### Brief 1
Translate this sentence from the Tellurian profile into Spanish: "It was founded in 2016 by Charif Souki and Martin Houston."
### Brief 2
According to the Tellurian profile, why did the board of Cheniere expel Charif Souki? Answer in one to three sentences.
### Brief 3
Answer these questions from the Tellurian profile, one per line:
(a) In which city is the company headquartered?
(b) What stake did Total purchase, and for how much?
(c) Which company acquired Tellurian, and in what year?

### Text under study

--

Tellurian, Inc.
- Company type: Public
- Traded as: AMEX: TELL
- Industry: Energy; Natural Gas;
- Founded: February 2016; 10 years ago in Houston, Texas, US
- Founders: Charif Souki; Martin Houston;
- Fate: Acquired by Woodside Energy
- Headquarters: Houston, Texas, US
- Key people: Martin Houston (chairman); Daniel Belhumeur (president);
- Revenue: $28.77 million (2019)
- Number of employees: 172 (2018)
- Website: tellurianinc.com

= Tellurian Inc. =

American natural gas company based in Texas

Tellurian Inc. is an American natural gas company headquartered in Houston, Texas. It was founded in 2016 by Charif Souki and Martin Houston. The company was acquired by Woodside Energy in 2024.

== History ==
After Charif Souki, the founder and former CEO of large natural gas company Cheniere Energy, was fired from the company after a takeover by billionaire investor Carl Icahn, he founded Tellurian in 2016 with Martin Houston, the former COO of BG Group. The board of Cheniere had expelled Souki over, in part, his plans to more ambitiously expand the company, plans that he brought to Tellurian, telling the Financial Times upon launch that he aimed to undercut its rivals, including Cheniere, by 15 to 20 percent. The company hired several former Cheniere executives, including Meg Gentle, Cheniere's former executive vice president of marketing.

On August 2, 2016, Tellurian entered into a merger agreement with petroleum company Magellan; other early investors included the French oil and gas company Total, which purchased a 23 percent stake in the company for $207 million in December 2016. After one year in operation, Tellurian went public (NASDAQ: TELL).

--

### Supplied data
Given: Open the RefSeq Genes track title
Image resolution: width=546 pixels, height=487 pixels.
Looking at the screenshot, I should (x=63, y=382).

--

### Reply 1
Fue fundada en 2016 por Charif Souki y Martin Houston.

### Reply 2
The board expelled Souki in part over his plans to expand Cheniere more ambitiously. He later brought those plans to Tellurian.

### Reply 3
(a) Houston, Texas.
(b) A 23 percent stake for $207 million.
(c) Woodside Energy, in 2024.